Training Phase MCOD does not have a training phase since its model operates over a single window by computing pairwise distances.

Model Update A new sample p can either: (i) be inserted into its nearest MC (see Eq. 1) if the distance from the center ($ mcc $) of that MC is $\le $ R/2; or (ii) form a new MC if it has at least K neighbors in PD list within a distance $\le R/2$; or (iii) be inserted into PD.

Forgetting Mechanism MCOD forgets all samples that have been processed in a current window before processing the next window. A forgotten sample can: (i) dissolve an MC if it contains less than K + 1 points; or (ii) be removed from the PD list.

Anomaly Report After processing new and forgotten samples, every sample with less than K neighbors is reported as anomaly.

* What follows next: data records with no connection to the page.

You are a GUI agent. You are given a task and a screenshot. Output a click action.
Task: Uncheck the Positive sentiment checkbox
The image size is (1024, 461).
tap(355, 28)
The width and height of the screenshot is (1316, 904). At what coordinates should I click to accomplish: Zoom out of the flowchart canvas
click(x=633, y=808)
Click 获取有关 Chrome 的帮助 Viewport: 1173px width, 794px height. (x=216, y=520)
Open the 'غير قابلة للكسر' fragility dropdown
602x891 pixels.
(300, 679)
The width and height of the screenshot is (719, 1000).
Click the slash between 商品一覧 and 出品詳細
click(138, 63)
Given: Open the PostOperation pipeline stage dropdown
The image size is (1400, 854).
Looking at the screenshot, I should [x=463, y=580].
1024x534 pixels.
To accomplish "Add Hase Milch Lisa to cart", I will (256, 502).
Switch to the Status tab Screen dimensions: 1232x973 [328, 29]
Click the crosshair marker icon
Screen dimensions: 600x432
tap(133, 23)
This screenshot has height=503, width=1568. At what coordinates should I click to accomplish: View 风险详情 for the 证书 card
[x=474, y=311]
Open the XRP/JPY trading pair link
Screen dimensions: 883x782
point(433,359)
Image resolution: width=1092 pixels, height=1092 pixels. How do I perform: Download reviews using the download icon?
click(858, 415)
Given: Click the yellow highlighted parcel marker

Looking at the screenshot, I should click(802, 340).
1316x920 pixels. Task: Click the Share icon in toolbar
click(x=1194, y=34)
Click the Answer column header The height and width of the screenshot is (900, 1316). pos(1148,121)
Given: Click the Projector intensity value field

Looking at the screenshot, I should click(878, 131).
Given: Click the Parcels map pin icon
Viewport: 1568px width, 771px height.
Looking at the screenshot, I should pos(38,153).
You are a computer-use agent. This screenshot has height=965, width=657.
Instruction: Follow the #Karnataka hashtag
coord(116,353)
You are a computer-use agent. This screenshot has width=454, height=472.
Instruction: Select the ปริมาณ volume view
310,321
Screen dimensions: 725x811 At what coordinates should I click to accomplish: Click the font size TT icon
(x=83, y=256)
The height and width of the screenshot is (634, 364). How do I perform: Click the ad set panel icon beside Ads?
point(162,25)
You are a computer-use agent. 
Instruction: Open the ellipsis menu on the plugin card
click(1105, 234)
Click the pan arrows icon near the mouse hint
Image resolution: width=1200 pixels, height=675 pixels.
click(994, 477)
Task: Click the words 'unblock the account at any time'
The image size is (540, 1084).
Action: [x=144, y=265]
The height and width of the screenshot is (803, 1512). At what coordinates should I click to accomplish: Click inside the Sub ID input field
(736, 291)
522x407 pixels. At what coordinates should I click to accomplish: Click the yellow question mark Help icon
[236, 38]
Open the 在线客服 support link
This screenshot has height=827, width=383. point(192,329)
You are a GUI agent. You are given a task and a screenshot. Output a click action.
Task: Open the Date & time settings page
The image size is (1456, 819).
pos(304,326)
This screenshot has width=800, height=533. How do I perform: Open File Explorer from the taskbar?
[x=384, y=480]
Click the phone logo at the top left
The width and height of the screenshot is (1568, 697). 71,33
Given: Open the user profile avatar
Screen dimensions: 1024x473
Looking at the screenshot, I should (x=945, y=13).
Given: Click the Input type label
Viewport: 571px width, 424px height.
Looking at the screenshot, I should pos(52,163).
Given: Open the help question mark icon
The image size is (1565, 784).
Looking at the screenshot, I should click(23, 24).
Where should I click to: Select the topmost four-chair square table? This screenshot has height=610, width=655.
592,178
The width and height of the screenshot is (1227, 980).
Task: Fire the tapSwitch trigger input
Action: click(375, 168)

$$\begin{aligned}{} & {} mcc _{p}^{\star } = {\mathop {{{\,\textrm{argmin}\,}}}\limits _{ mcc }}\, dist(p, mcc) . \end{aligned}$$

(1)

$$\begin{aligned}{} & {} R \text {-Neigh} (p) = \vert \{p' \vert dist(p, p ') < R \}\vert \end{aligned}$$

(2)

A running example inspired from the MCOD paper [40] is presented in Fig. 2 over the two sliding windows depicted in Fig. 1a. Samples have two features, namely {F1, F2}. Using the first window (Fig. 2a), MCOD builds a micro-cluster $ MC_1 $ containing the samples $p_1, p_2, p_3, p_6$, which are considered as normal. The PD list contains the samples that do not belong to $ MC_1 $: $p_4, p_5, p_7$. Sample $p_4$ is normal as it has $K=3$ neighbors within distance R. Samples $p_5, p_7$ are anomalies since they have less than $K=3$ neighbors within distance R. Next, all samples of the first window are forgotten, so $ MC_1 $ is dissolved and PD is emptied. MCOD then processes the second window (Fig. 2b) and forms the micro-cluster $ MC_2 $. Observe that $p_7$ is now a normal sample, while $p_6$ is an anomaly because its preceding neighbors have been forgotten.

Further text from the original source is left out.